▶ **Task brief**
Among the entries below, only the lines from the one with "Task: Click the 软件平台 header row" through the one with "Given: Toggle italic formatting" are wanted, reproduced exactly. Pictures are not wanted.

*** The data ***

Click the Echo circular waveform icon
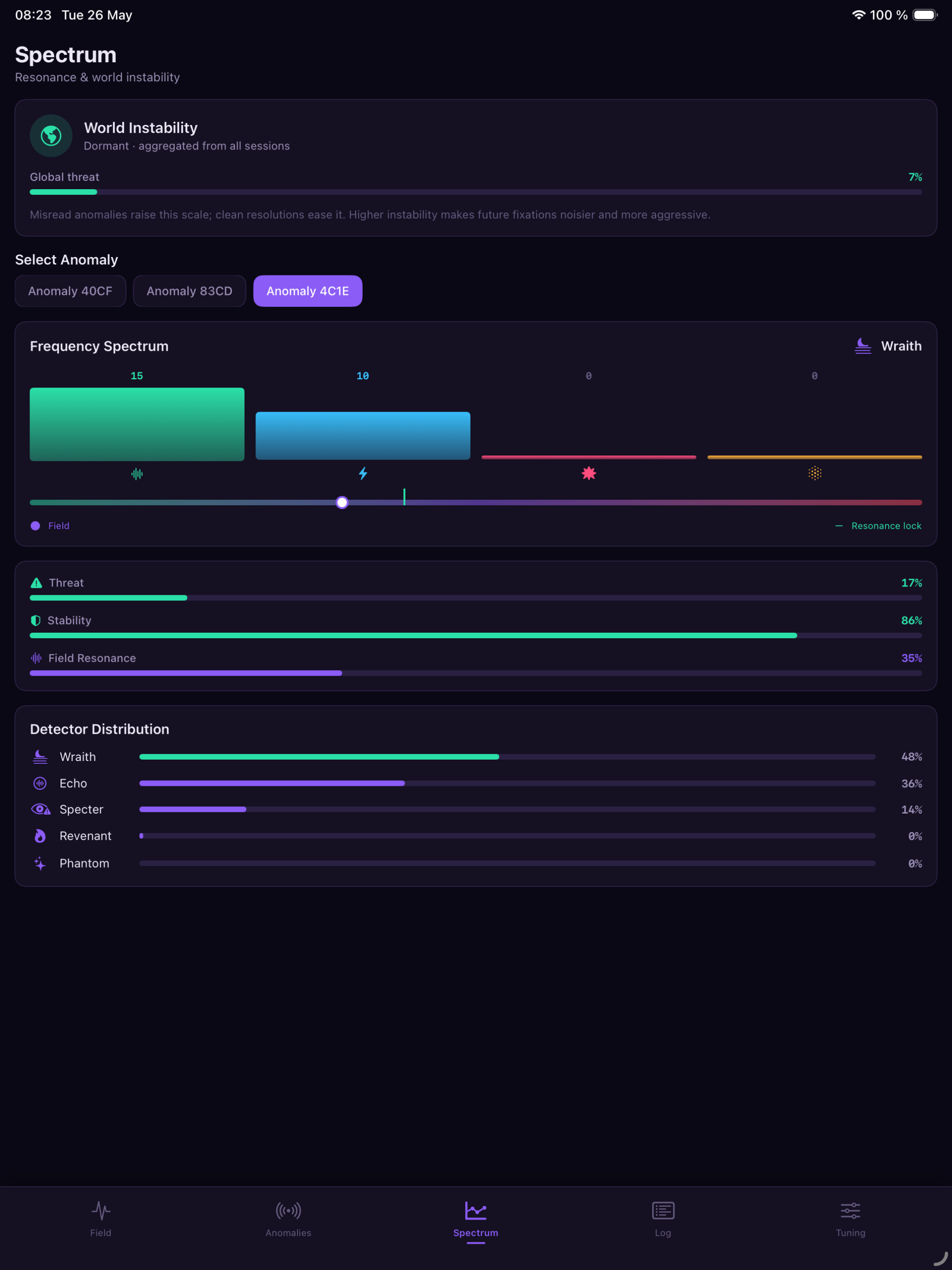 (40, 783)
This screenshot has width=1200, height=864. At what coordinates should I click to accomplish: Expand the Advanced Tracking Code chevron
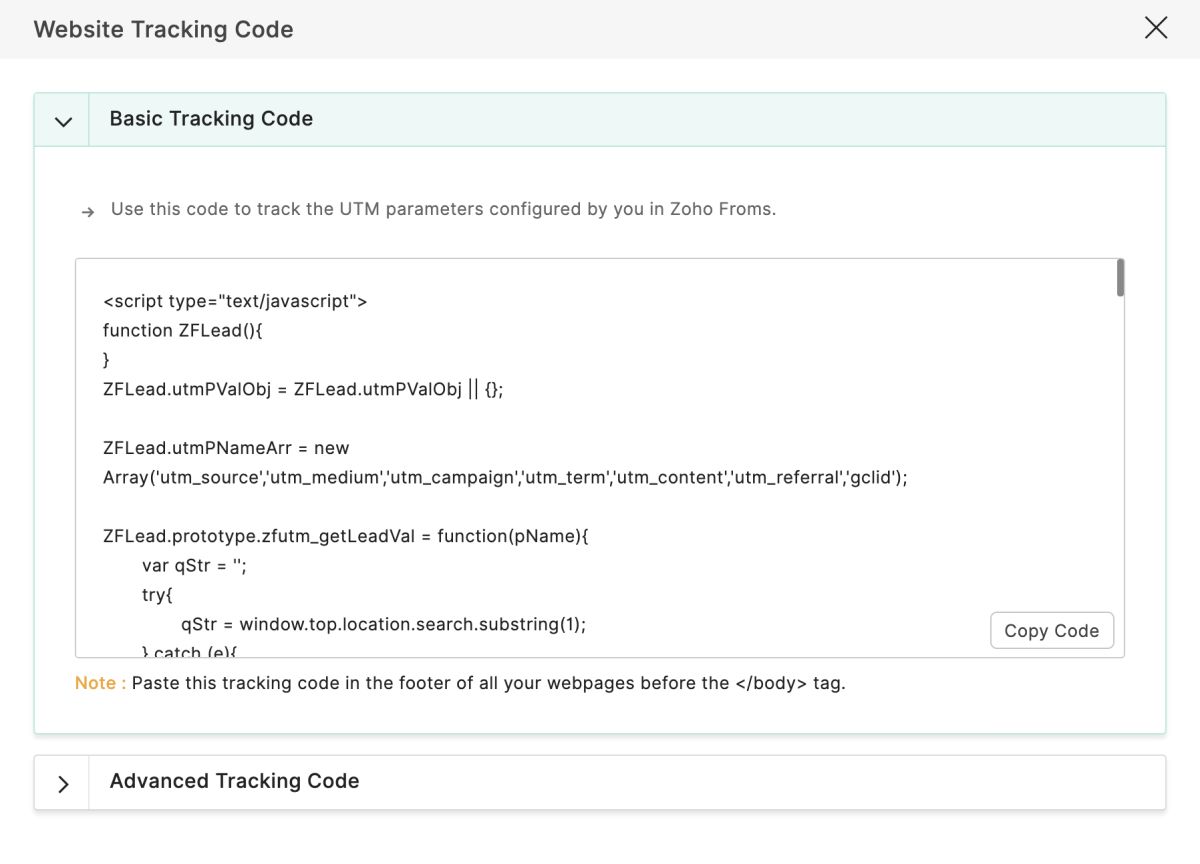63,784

***
*** The data ***

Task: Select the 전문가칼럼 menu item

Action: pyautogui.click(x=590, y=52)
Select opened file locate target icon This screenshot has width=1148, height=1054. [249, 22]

***
*** The data ***

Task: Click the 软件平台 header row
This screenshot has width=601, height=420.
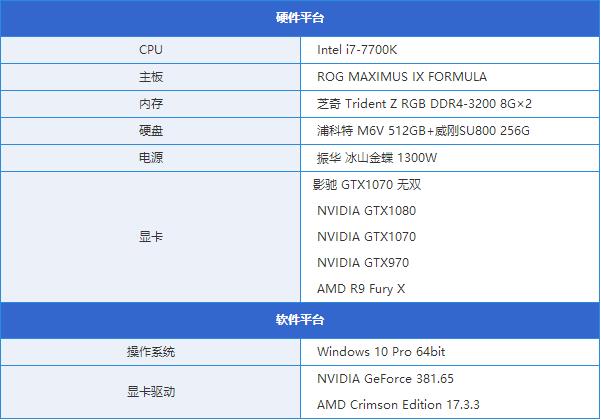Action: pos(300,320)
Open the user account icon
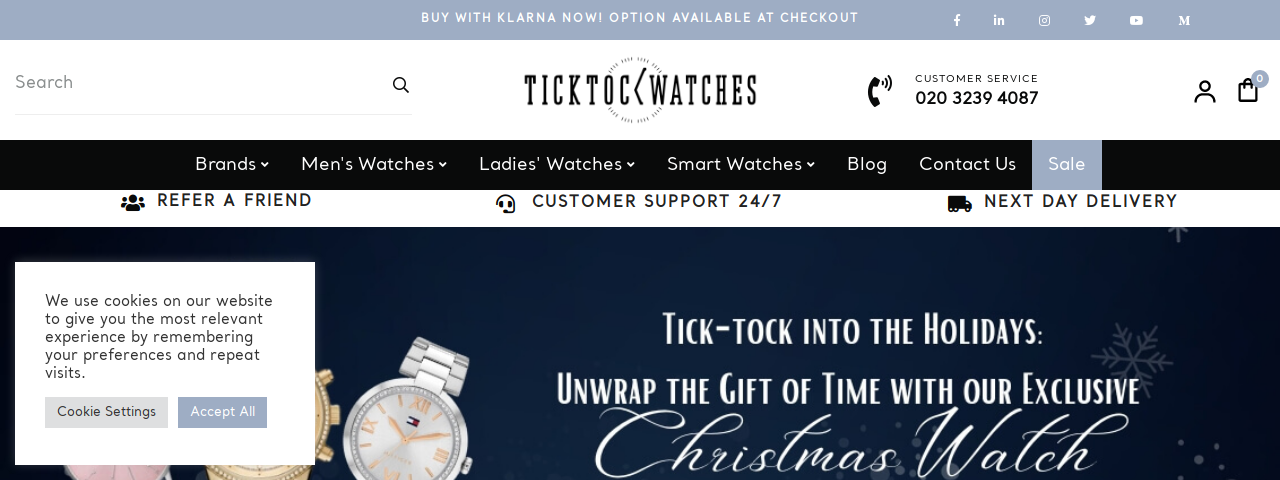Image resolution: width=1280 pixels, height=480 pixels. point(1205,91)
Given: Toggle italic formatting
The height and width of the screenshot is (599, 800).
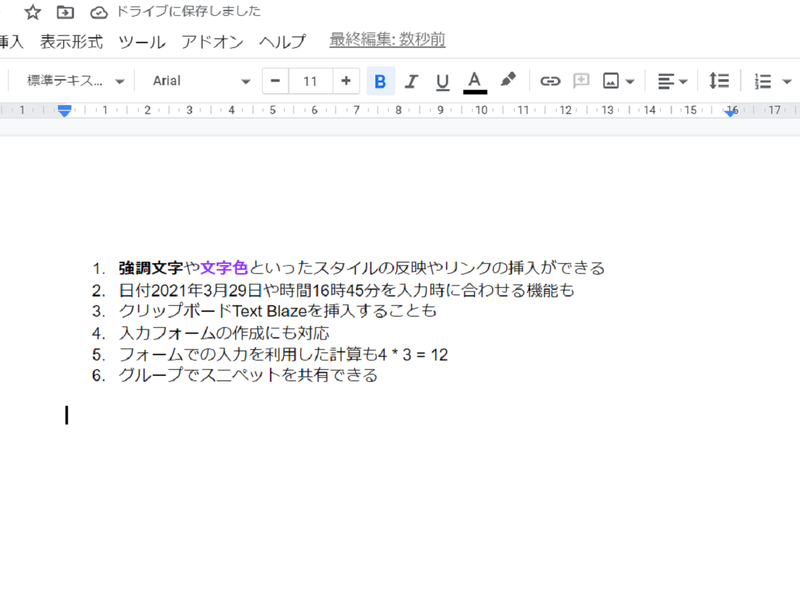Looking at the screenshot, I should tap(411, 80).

***

▶ **Answer space**
Task: Click the 软件平台 header row
This screenshot has width=601, height=420.
Action: pos(300,320)
Open the user account icon
Image resolution: width=1280 pixels, height=480 pixels. point(1205,91)
Given: Toggle italic formatting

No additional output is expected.